As Serbia’s EU neighbors closed their borders and halted many medical exports, Serbian President Aleksandar Vucic made an appeal.
“Serbia now turns its eyes to China,” he said. “All my personal hopes are focused and directed toward China and its president.”
As the world heads into uncharted territory amid the COVID-19 outbreak, it is undergoing stark and dramatic geopolitical shifts.
Assumptions over globalization and free movement have been torn up overnight. In their haste to address the outbreak, the vast majority of nations have been focused heavily within their borders. Structures such as the EU and UN that had been expected to be at the center of response to crises have been largely ignored.
Having managed to get much of its domestic outbreak under control, Beijing is now unambiguously positioning itself to build new friends and influence. That has included the shipment of medical supplies and small numbers of experts to affected European states, including Italy, France and Spain.
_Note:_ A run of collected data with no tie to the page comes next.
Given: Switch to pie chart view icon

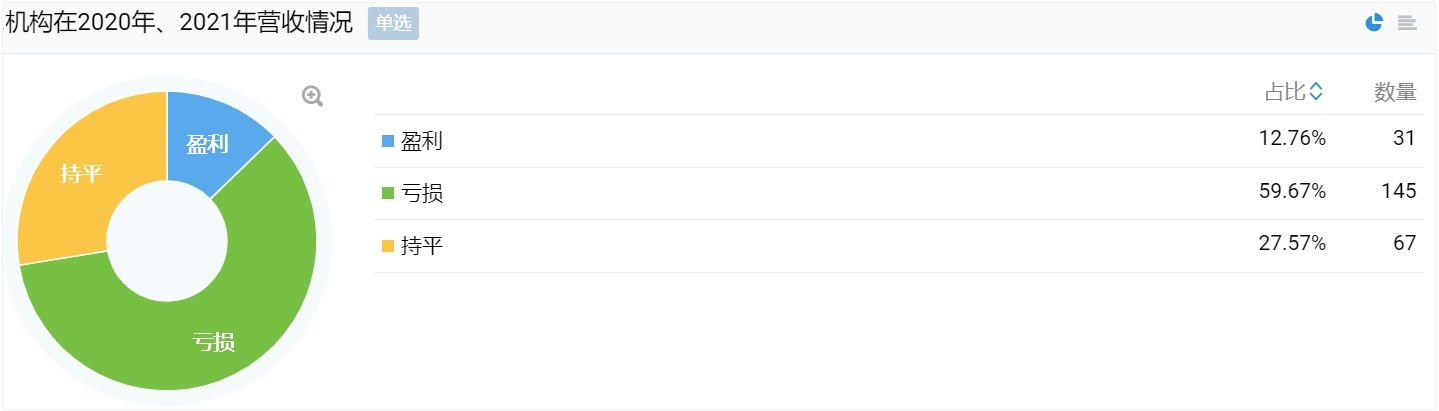Looking at the screenshot, I should [x=1375, y=23].
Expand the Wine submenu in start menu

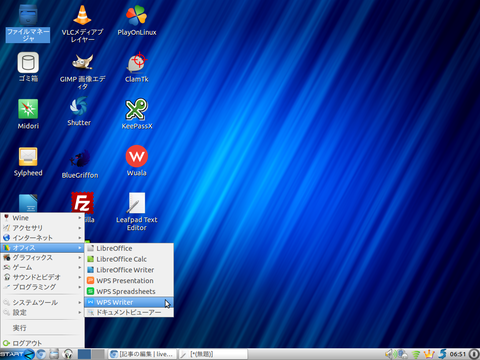tap(42, 218)
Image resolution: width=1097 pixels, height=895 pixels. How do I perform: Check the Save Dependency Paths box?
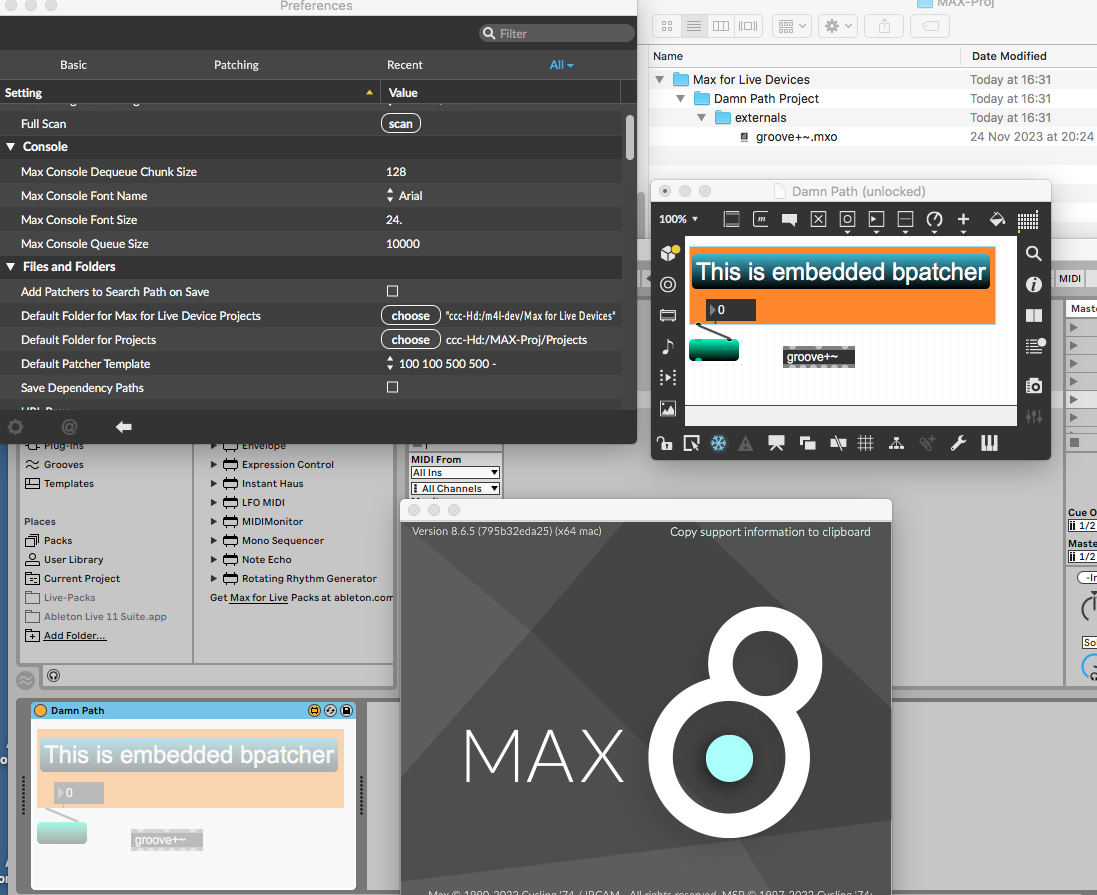392,387
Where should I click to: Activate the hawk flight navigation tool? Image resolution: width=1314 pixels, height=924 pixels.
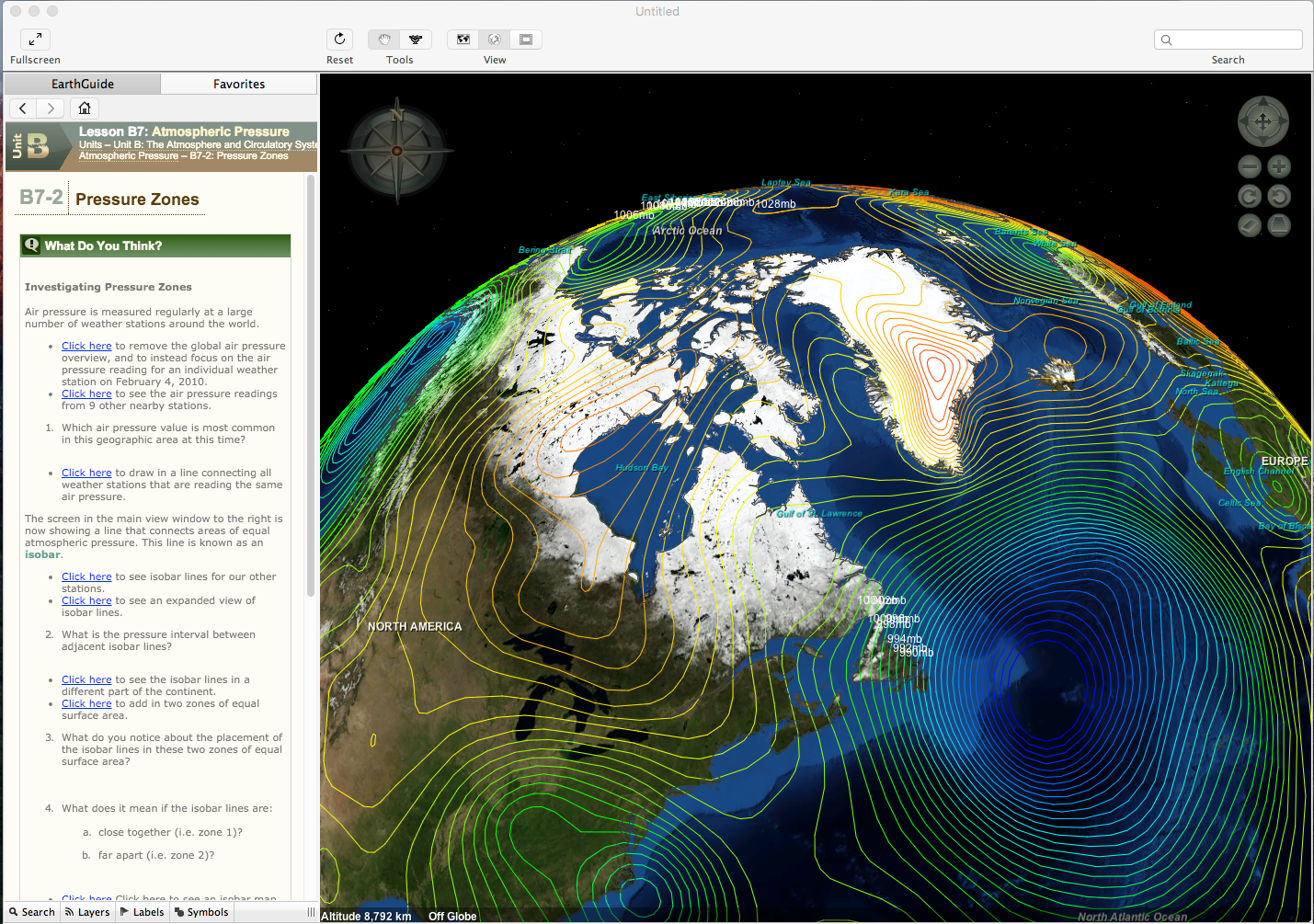415,40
Russia, meanwhile, is also clearly watching closely, its media outlets vigorously broadcasting details of what it claims is a flawed and sometimes chaotic Western response.
Some international cooperation is clearly taking place — for example, to keep limited goods flowing across the EU, despite the lockdown.
However, even the battle for a vaccine is increasingly portrayed in terms of national competition rather than cooperation.
If headlines from major English-language outlets in both countries are any guide, the crisis has further damaged already difficult relations between China and the US. US President Donald Trump has clearly infuriated Beijing with his repeated references to the disease as a “Chinese virus,” comments he has said were a response to suggestions from a Chinese Ministry of Foreign Affairs spokesman earlier this month that the disease had in fact originated in the US.
Beijing has largely avoided repeating that comment since, but if anything Trump has continued to double down on his rhetoric.
These multiple geopolitical battlefronts have many strands, few receiving much attention against the backdrop to the wider crisis.
Iran, among the most-affected countries, finds itself in a particularly complex position. It is lobbying furiously — albeit unsuccessfully — for the US to soften its sanctions to help it tackle the outbreak, even as its proxy forces gain influence against the US’ allies in Iraq, Yemen and elsewhere.
Relations with China and Russia remain extremely hard to predict. Last week, China’s Global Times reported that Chinese fighter jets had made a show of force near Taiwan, while threatening potential electronic warfare or other unconventional attacks against US ships if they continued to probe waters the Chinese have claimed in the South China Sea.
Such rhetoric seems to have been scaled back, for now at least — but aggressive nationalism in multiple locations is at least one potential outcome of the crisis.
What is clear across the board is that almost every nation has looked to seal its borders against population moves from the outside world — and that in many cases, the virus has also exacerbated pre-existing racism and xenophobia.
Simultaneously, and paradoxically, nations such as Serbia have also become more aware of their dependence on the outside world, for economic and basic human needs.
That points to a much larger paradox from this crisis. In some respects, the global system has proved much more vulnerable than many anticipated.
However, in other ways, it is demonstrating impressive levels of resilience. For all the economic shock of hundreds of millions of people ceasing travel and working from home, food supplies and particularly communications are broadly holding up.
Huge swathes of the planet are locked down, but people are still talking to each other with relative ease.
What is happening is a challenge for globalization on a scale not previously seen — as well as an experience being simultaneously shared across the planet in ways that are at least equally unusual.
Who wins and loses from that is a very open question, but what is clear is that those contests are already under way.
Peter Apps, a former Reuters reporter who is now a columnist for the agency, writes on international affairs, globalization, conflict and other issues. He is founder and executive director of the Project for Study of the 21st Century, a non-national, non-partisan, non-ideological think tank. The opinions expressed here are those of the author.